As expected, Moscow was not happy about the joint British-American operation. Russian media reported that the Northern Fleet is actively monitoring American and British ships in the Barents Sea.

So far, there have been no reports of close contact between Russian and American ships – as well as news of high-profile statements by senior Russian officials. However, as The Washington Times notes, recalling that it carefully monitors what is happening, Moscow sent a clear signal that it considers this Arctic territory to be its own. According to American officials, on May 1, they notified Russia of an impending operation in order to avoid an “unintentional exacerbation.”

“Now, in these difficult times, it is more important than ever that we support an ongoing series of operations at the European theater, while taking reasonable measures to protect the health of our troops,” said US Fleet Commander Vice Admiral Lisa Franchetti. “We are still going to actively act for the benefit of regional security and stability, building trusting relationships and strengthening the foundation of combat readiness in the Arctic.”

Nevertheless, military analysts warn that the United States may seriously lag behind in the race for resources and trade routes in the Arctic, where with the melting of ice, many areas become more accessible for human activities. Meanwhile, Norwegian officials said that although they support the allied operation, they did not allow their sailors to take part in it – which speaks of the “provocative essence” of the US Navy mission.

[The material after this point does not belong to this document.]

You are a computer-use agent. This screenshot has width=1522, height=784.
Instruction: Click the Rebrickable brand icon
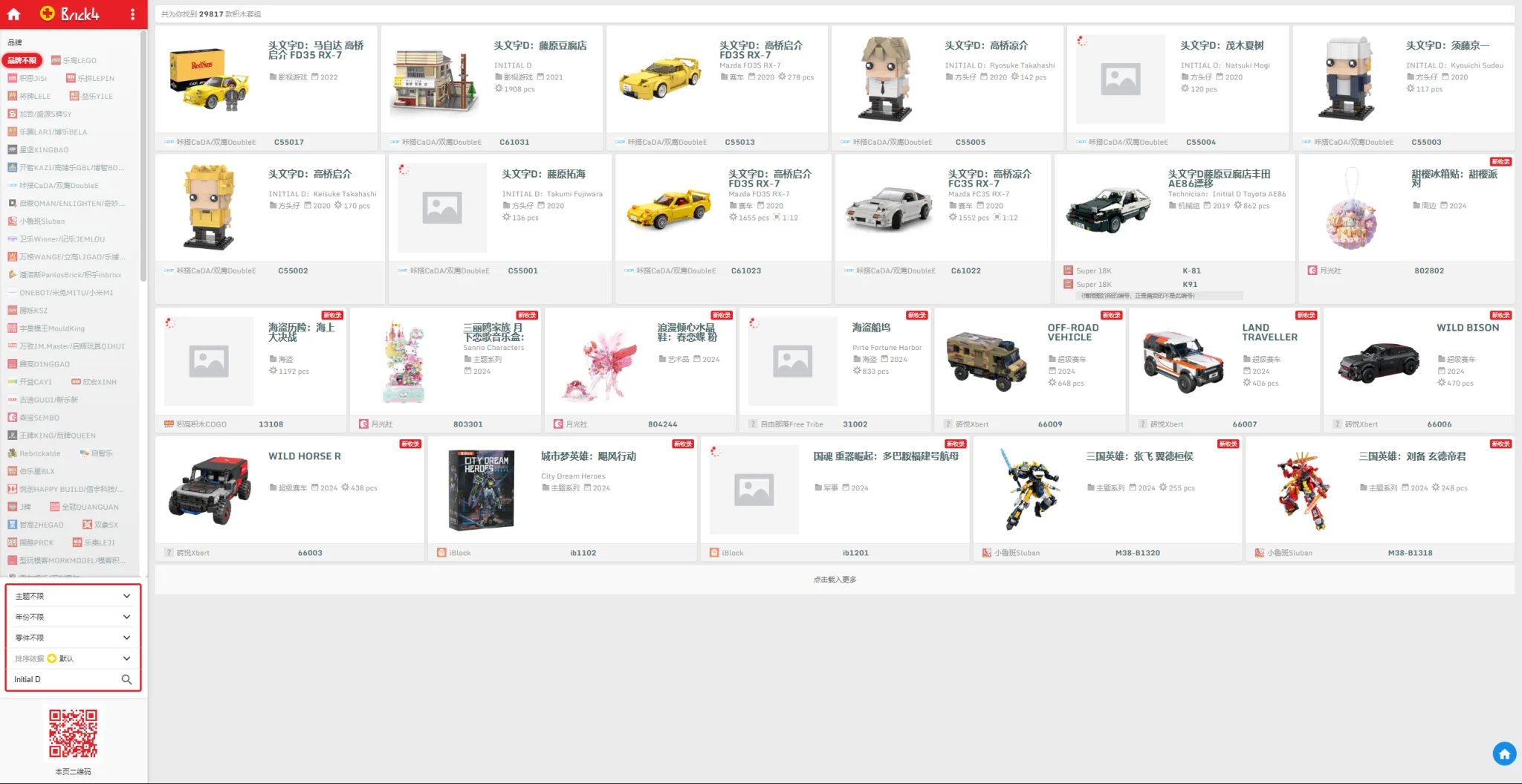click(12, 453)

The United States has not conducted operations in the Barents Sea since the mid-80s. According to US officials, the decision to resume operations there was made because “the naval forces of allies and partners must be able to operate effectively in all operating environments in order to guarantee security and access to all seas.”

For the Trump administration, these exercises are a concrete step designed to confirm its policy of containing Russia. Speaking at a meeting of the Arctic Council last May, US Secretary of State Mike Pompeo said that Moscow was obviously going to use its military power to establish tighter control over the region.

“Moscow already makes illegal demands that other countries request permission to enter. It requires the presence of Russian pilots on board foreign ships, threatening to resort to military force in order to sink any ship that refuses this,” said Pompeo. – “Such provocative actions are an element of an aggressive pattern of Russia’s behavior in the Arctic. Russia already leaves traces of its army boots in the snow.”